- [Requirement]: The material below is to be copied exactly from the line with "Screen dimensions: 1024x487" up to and including the line with "Task: Select the Time", with nothing else kept and no pictures.
*** Opening Task data ***
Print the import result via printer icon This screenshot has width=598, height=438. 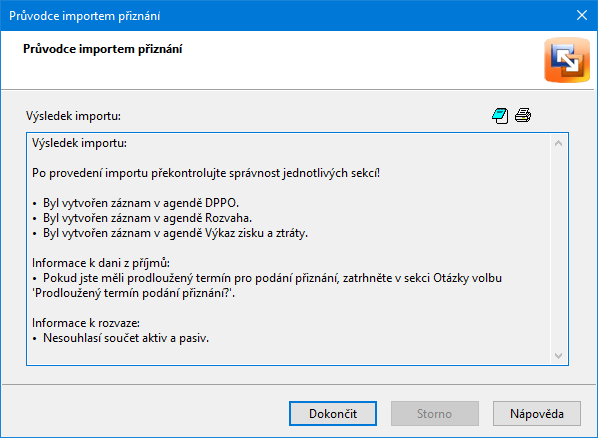523,115
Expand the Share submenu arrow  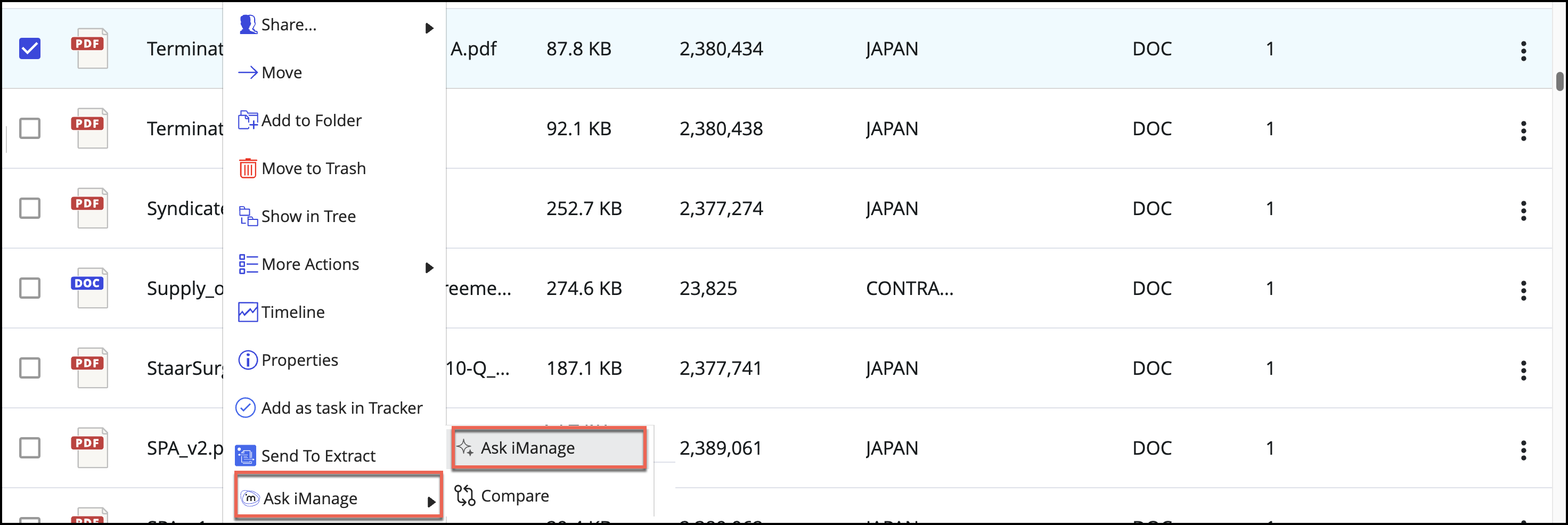pos(429,28)
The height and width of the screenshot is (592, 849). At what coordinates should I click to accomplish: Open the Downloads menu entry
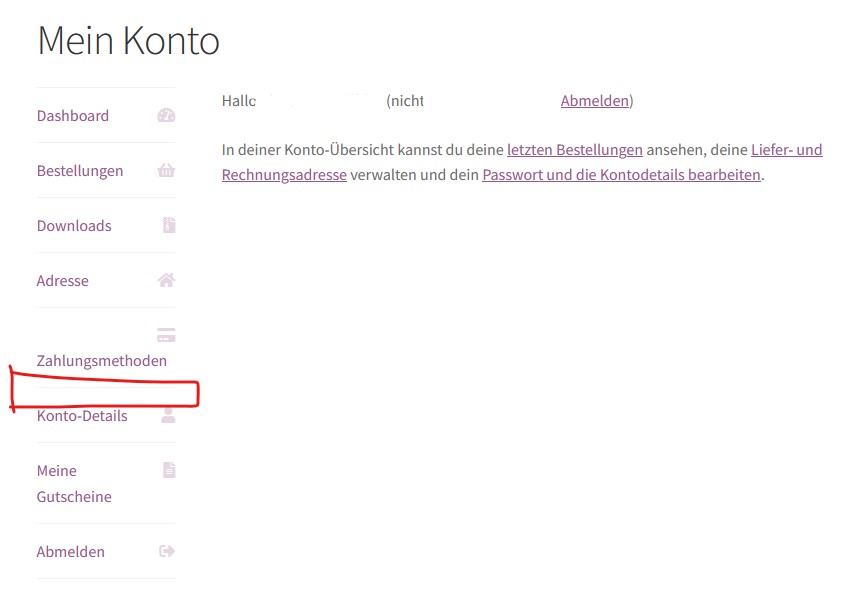(x=74, y=226)
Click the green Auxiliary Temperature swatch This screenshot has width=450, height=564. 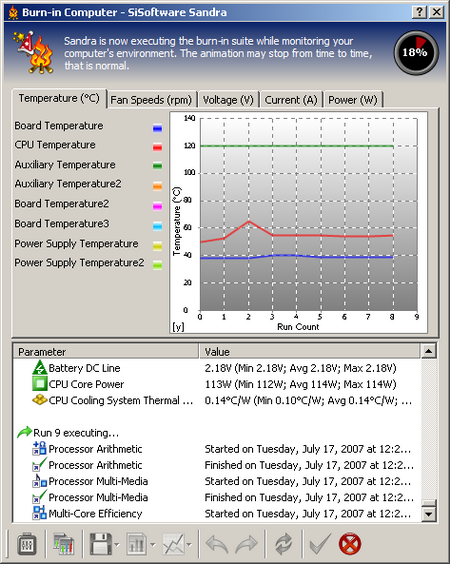click(157, 166)
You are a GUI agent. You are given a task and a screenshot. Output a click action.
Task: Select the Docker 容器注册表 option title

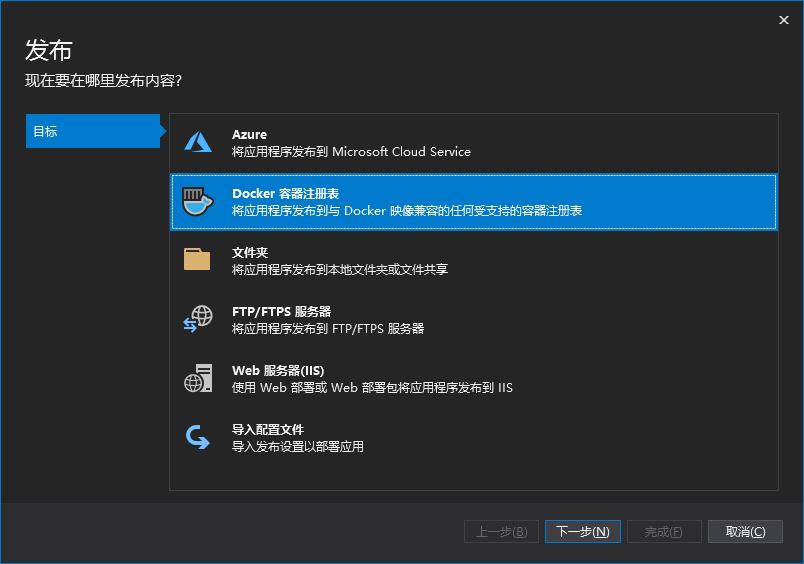click(x=286, y=194)
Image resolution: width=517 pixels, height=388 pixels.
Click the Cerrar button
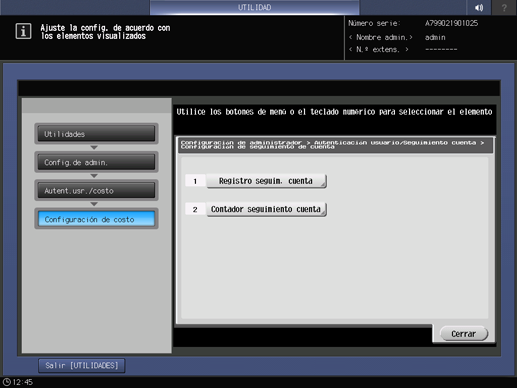point(464,334)
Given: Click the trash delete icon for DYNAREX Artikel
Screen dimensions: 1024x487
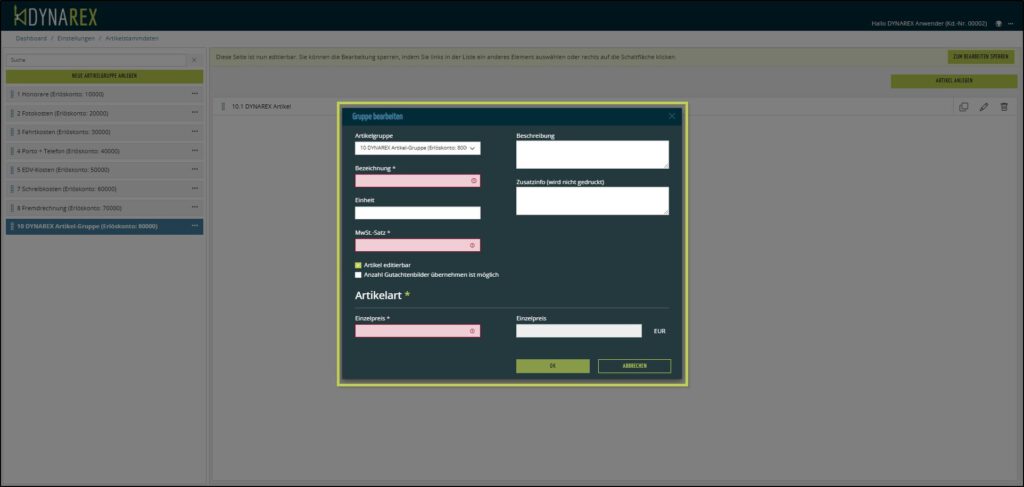Looking at the screenshot, I should click(x=1004, y=107).
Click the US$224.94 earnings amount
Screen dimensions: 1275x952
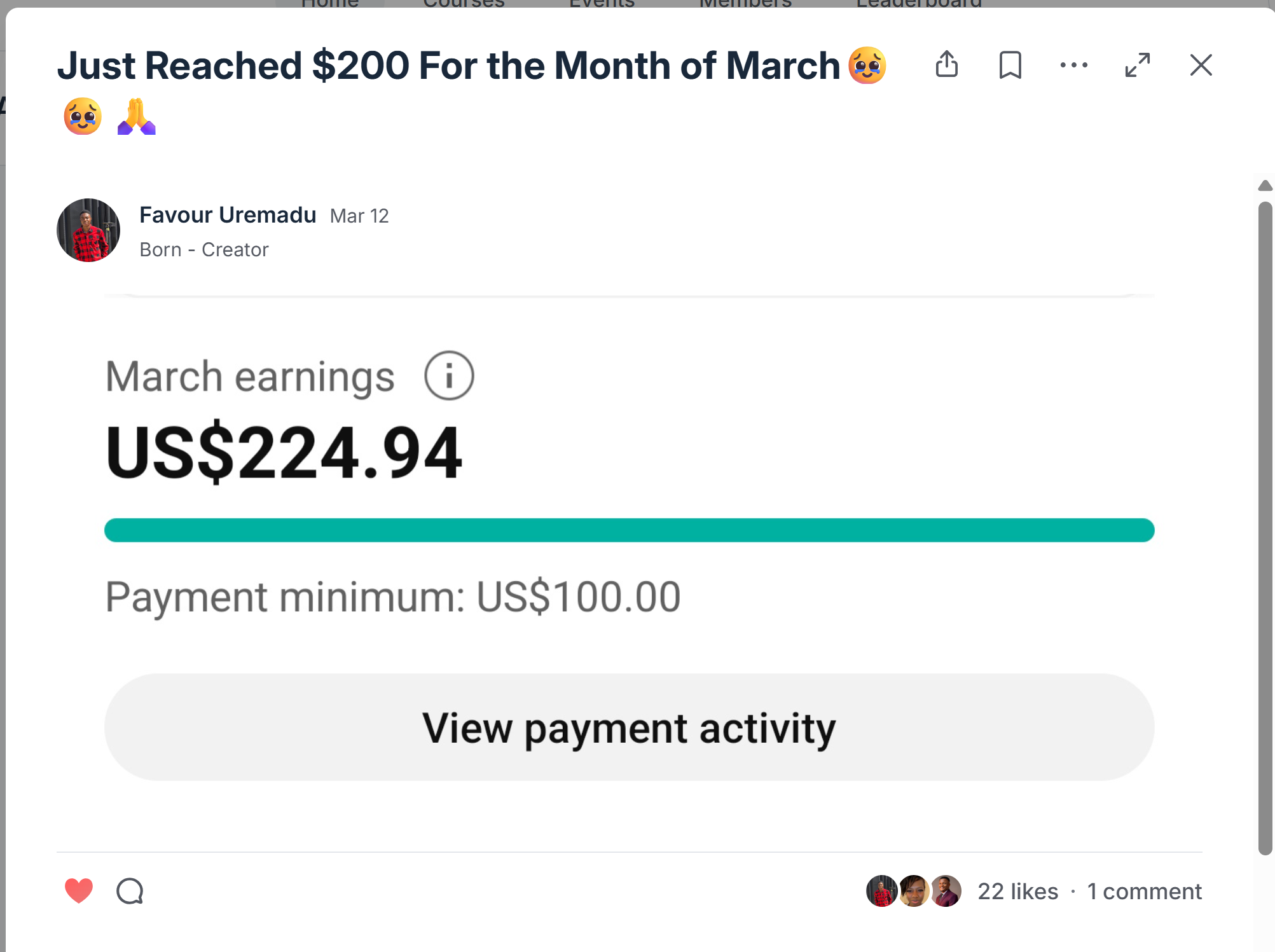point(284,453)
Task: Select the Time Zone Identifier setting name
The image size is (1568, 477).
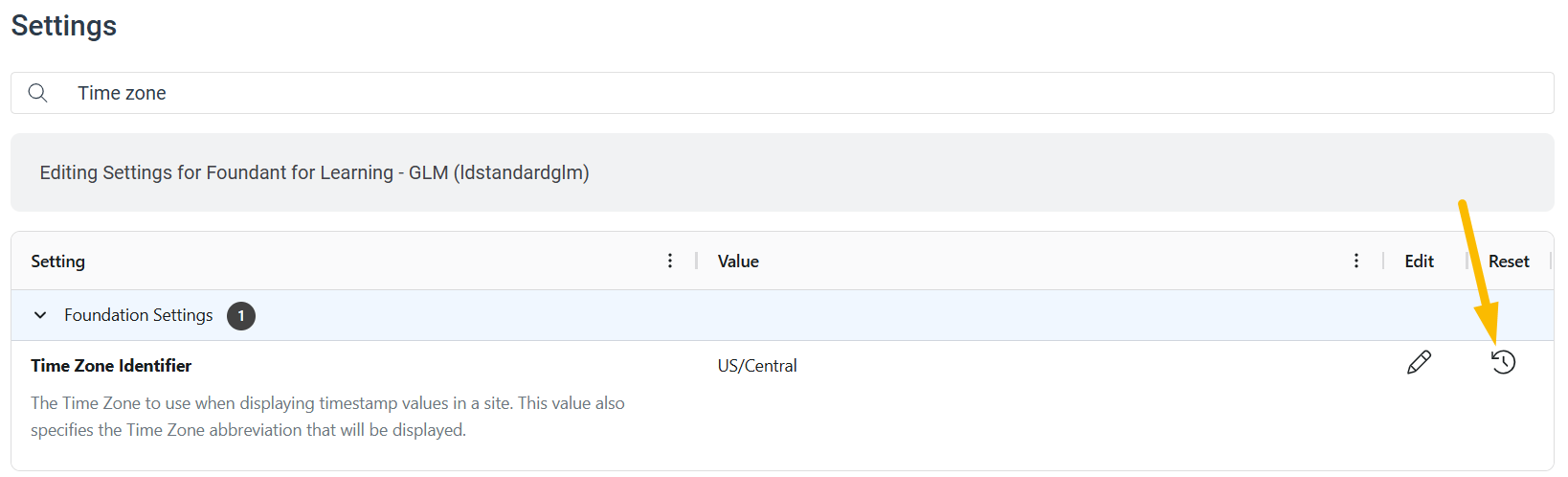Action: click(111, 366)
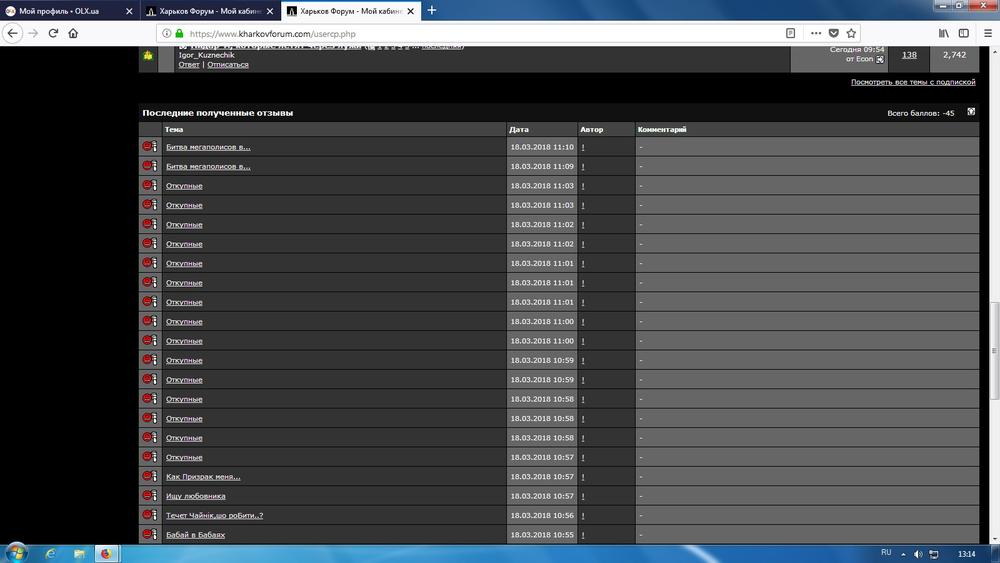Open the Течет Чайнік,шо робити..? topic

pos(214,515)
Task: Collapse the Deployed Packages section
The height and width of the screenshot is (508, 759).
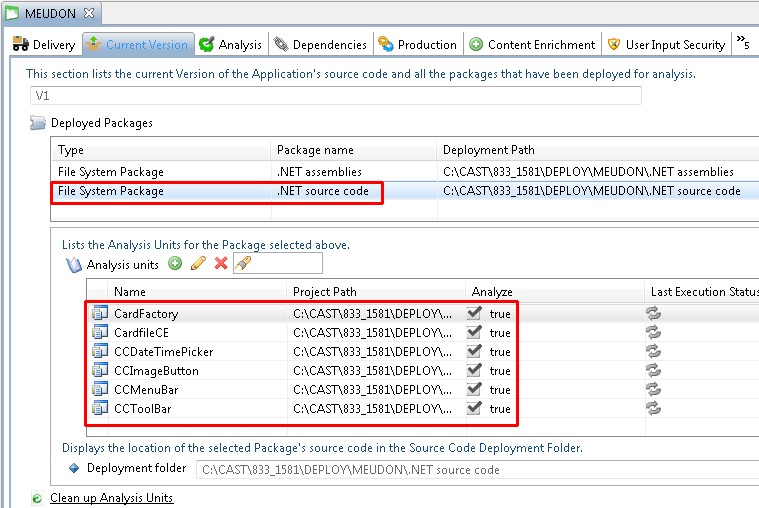Action: point(38,123)
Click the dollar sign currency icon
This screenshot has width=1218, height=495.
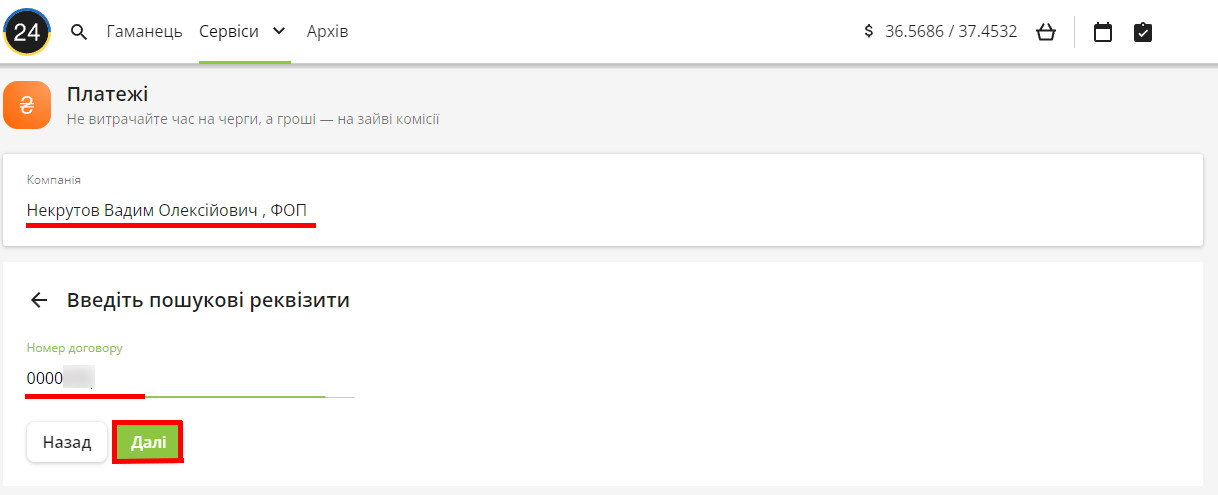(x=869, y=32)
*** Closing Task data ***
- [Task output]:
Screen dimensions: 1024x487
Looking at the screenshot, I should click(x=1004, y=107).
Click the US$224.94 earnings amount
Screen dimensions: 1275x952
point(284,453)
Task: Select the Time Zone Identifier setting name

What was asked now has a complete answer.